• _PROVIDED MATERIAL_
━━━━━━
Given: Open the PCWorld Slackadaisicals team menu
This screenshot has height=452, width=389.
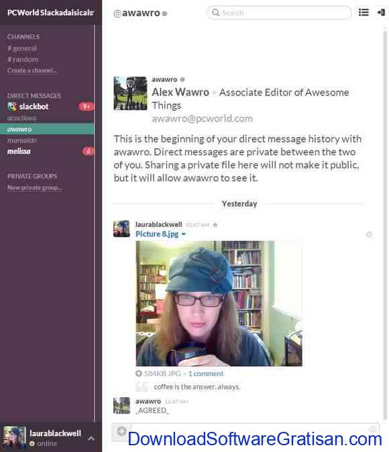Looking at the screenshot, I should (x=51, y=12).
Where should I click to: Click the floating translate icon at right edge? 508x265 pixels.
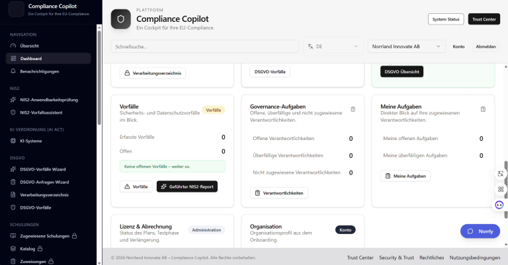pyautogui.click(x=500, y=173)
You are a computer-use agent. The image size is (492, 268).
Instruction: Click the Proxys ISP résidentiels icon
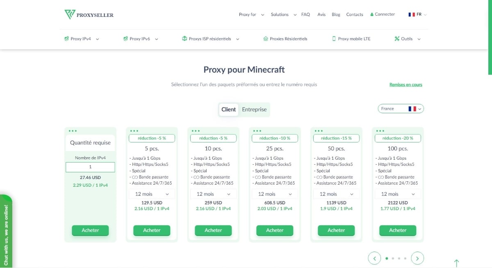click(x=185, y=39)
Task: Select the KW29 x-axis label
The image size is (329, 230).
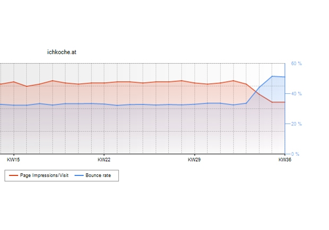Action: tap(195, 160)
━━━━━━
• _WHAT THIS TASK INVOLVES_
Copy out the lines of the records from the line holding "You are a computer-use" through the end of the records, inclusive, leaving out the pictures.

• _TASK OUTPUT_
You are a computer-use agent. The image size is (492, 268).
Instruction: Click the Proxys ISP résidentiels icon
click(x=185, y=39)
Task: Select the KW29 x-axis label
The image size is (329, 230).
Action: tap(195, 160)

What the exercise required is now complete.